Berlusconi e il suo corteggio di mentecatti, il Grande Fratello 6, MariaDeFilippi e i suoi Amici, LapoElkann che lo piglia nel culo, le appassionanti vicende sessual-sentimentali di chili e chili di VIPS. Si può cadere più in basso? Certo che sì, siamo in Italia. E allora eccoci: c’è la chick-lit. Direttamente dagli USA, dai quali abbiamo la grande capacità di importare solo il peggio, arrivano orde di triste trentenni scatenate, pronte a raccontarci le loro avventure, perlopiù in sindacato (gruppo di amiche – immancabile), davanti ai drink dell’happy hour, o a casa dell’amica di turno. E allora via con supreme verità di vita (quando va bene, profonde banalità fatte passare per acute riflessioni) e pruriginosi resoconti sessuali, o con leggere (stucchevoli) constatazioni sull’universo maschile, che magari piscia fuori dal vaso o pensa solo al calcio o al sesso, per finire il tutto con le solite disquisizioni su locali & abiti, scarpe & sesso, il tutto condito da termini quali trendy, glamour, strafigo e via così, ivi inclusa l’immancabile sigarettina fra le dita, tenuta col gesto vezzoso di chi vuole apparire, sì, ma una misera parete bianca, una stanza vuota, una stolida ricca sì, ma d’insipienza d’animo.

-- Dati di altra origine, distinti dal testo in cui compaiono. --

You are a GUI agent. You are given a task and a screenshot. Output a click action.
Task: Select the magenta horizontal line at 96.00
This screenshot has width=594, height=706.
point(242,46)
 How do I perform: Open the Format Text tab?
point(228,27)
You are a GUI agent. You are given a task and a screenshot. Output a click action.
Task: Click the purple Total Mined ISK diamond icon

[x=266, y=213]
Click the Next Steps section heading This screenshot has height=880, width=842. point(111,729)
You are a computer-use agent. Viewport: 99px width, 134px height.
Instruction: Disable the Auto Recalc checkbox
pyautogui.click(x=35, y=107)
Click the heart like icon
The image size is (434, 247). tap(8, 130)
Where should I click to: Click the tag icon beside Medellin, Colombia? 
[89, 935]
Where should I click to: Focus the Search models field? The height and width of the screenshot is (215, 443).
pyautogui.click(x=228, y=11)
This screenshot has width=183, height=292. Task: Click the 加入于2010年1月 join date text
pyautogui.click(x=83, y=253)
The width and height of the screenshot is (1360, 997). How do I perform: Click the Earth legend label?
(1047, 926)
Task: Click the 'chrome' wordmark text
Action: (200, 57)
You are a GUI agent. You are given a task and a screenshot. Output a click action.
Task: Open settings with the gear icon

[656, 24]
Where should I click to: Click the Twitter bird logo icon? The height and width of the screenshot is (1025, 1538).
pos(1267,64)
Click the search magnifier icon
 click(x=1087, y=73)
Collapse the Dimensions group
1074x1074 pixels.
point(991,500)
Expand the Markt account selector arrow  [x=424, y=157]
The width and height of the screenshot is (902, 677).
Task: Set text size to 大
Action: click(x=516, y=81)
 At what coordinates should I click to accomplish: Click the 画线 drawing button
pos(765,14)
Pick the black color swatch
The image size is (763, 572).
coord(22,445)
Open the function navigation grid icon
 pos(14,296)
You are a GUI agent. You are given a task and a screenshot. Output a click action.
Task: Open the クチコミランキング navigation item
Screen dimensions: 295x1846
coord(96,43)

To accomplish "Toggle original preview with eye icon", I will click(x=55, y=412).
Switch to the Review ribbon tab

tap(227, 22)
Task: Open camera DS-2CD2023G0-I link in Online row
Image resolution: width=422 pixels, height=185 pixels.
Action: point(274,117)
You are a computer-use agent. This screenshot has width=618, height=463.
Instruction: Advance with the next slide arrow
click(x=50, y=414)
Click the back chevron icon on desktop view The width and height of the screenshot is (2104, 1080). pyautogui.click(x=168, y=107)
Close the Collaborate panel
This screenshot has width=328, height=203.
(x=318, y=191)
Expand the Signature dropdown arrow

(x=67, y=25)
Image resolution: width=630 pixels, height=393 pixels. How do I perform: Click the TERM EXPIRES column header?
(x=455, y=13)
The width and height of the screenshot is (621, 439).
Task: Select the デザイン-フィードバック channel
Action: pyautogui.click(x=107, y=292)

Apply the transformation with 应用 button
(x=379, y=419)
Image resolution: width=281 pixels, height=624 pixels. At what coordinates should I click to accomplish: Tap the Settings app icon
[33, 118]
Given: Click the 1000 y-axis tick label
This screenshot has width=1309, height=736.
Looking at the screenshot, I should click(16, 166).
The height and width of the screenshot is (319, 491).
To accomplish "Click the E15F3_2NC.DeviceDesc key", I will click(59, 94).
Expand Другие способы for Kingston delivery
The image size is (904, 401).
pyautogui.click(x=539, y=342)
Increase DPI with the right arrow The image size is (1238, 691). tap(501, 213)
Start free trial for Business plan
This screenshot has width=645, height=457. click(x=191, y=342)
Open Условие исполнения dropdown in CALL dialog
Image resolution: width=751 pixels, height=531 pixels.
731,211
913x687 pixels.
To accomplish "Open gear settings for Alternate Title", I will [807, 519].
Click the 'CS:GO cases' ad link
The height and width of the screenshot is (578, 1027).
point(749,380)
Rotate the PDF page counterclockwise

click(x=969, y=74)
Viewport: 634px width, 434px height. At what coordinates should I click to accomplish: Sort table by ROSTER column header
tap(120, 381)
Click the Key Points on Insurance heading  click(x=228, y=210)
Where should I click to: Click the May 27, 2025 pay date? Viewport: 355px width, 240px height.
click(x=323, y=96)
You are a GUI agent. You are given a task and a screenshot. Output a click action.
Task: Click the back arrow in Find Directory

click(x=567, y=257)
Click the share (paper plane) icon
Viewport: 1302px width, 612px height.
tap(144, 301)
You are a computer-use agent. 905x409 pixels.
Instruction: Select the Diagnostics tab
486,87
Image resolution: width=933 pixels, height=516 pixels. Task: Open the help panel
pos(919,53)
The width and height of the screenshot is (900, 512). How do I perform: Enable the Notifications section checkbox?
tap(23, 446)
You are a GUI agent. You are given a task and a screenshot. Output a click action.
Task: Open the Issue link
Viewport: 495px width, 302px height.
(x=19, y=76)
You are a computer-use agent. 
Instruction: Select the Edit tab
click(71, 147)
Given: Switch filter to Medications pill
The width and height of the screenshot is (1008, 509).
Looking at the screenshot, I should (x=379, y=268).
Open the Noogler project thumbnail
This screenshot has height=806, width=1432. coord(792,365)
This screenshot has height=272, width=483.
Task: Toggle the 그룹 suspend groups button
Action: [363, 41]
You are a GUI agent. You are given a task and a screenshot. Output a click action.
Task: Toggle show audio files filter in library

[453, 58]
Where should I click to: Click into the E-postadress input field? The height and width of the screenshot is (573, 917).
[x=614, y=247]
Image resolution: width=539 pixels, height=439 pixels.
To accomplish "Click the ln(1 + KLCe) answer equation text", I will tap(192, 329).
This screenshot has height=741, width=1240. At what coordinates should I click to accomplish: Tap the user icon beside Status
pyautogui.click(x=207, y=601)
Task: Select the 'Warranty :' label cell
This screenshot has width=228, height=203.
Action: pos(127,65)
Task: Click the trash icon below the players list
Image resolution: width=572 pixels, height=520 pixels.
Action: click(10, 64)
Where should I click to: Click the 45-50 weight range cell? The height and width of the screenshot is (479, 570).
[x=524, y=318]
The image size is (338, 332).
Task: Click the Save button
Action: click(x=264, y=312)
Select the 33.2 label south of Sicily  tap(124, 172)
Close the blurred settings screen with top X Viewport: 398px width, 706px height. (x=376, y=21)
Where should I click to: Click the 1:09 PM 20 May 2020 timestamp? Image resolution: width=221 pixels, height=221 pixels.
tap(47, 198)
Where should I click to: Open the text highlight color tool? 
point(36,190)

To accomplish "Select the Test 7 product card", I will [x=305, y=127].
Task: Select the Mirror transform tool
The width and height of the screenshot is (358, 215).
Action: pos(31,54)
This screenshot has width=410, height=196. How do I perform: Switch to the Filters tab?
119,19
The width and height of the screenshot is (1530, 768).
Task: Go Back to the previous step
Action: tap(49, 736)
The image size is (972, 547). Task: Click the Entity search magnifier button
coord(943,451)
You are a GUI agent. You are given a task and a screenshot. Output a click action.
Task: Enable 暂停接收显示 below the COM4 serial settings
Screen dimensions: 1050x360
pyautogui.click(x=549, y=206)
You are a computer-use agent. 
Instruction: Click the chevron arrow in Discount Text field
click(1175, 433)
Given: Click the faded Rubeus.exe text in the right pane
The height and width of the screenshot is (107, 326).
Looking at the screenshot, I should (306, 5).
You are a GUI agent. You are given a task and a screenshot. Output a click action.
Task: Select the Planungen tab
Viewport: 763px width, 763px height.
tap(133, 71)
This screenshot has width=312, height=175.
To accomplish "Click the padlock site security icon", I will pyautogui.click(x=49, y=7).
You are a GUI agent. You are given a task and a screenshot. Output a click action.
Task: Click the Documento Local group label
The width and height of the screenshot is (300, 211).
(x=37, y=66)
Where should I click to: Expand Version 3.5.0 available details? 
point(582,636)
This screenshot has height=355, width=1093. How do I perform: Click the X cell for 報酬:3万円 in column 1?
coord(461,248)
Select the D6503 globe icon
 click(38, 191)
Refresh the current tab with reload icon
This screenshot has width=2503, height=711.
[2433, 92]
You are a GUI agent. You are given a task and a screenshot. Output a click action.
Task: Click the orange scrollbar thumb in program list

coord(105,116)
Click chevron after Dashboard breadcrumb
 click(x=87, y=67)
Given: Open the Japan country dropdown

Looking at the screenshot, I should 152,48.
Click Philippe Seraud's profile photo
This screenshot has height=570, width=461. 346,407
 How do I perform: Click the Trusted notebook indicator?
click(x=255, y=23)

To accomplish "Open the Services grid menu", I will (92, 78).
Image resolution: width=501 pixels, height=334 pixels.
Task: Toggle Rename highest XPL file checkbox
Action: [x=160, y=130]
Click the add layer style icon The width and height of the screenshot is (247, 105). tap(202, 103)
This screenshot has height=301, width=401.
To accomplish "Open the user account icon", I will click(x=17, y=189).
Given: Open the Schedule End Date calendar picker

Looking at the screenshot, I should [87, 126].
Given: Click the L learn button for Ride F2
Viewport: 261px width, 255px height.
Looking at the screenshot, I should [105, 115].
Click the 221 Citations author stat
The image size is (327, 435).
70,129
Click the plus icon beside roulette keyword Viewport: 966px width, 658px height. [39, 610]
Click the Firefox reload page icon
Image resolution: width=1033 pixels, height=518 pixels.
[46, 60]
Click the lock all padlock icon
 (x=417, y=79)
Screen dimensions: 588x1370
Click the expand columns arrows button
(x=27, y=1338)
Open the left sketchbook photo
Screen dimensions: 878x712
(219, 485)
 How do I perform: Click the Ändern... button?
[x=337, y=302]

Bridget Jones docet. Sex and the city docet. Io avrei dato cinquant’anni di carcere a vita agli autori, agli interpreti, ai produttori. Ma dice siamo in democrazia e quindi ognuno può (deve?) dire la sua.
E poi vorrebbero pure esser simpatiche, ché stanno lì a vomitarti battutine & luoghi comuni che nemmeno al peggior Zelig o Cabaret. Si dovrebbe solo compatirle, le autrici di chick-lit. Già di per sé la definizione dovrebbe suonare offensiva, ma loro se ne fanno vanto & bandiera; e quindi ciarlano, ciarlano, ciarlano…
Non sanno cosa fare della propria vita? Si leggano un libro. Un libro vero. O scopino (senza poi per forza volercelo raccontare) a destra e a manca. O magari si buttino nel mondo della droga. Tutto, meglio della chick-lit (o di Forza Italia, le cui iscritte però - penso - coincidano, come autrici o lettrici).
E poi ti diranno: ok, ma non t’arrabbiare, ché la loro non è letteratura. E loro lo sanno, ci mancherebbe. Certo. E LORO LE PUBBLICANO, si potrebbe aggiungere. E a corsa, spuntano pure come funghi. E andate in culo, di cuore, tanto per chiudere.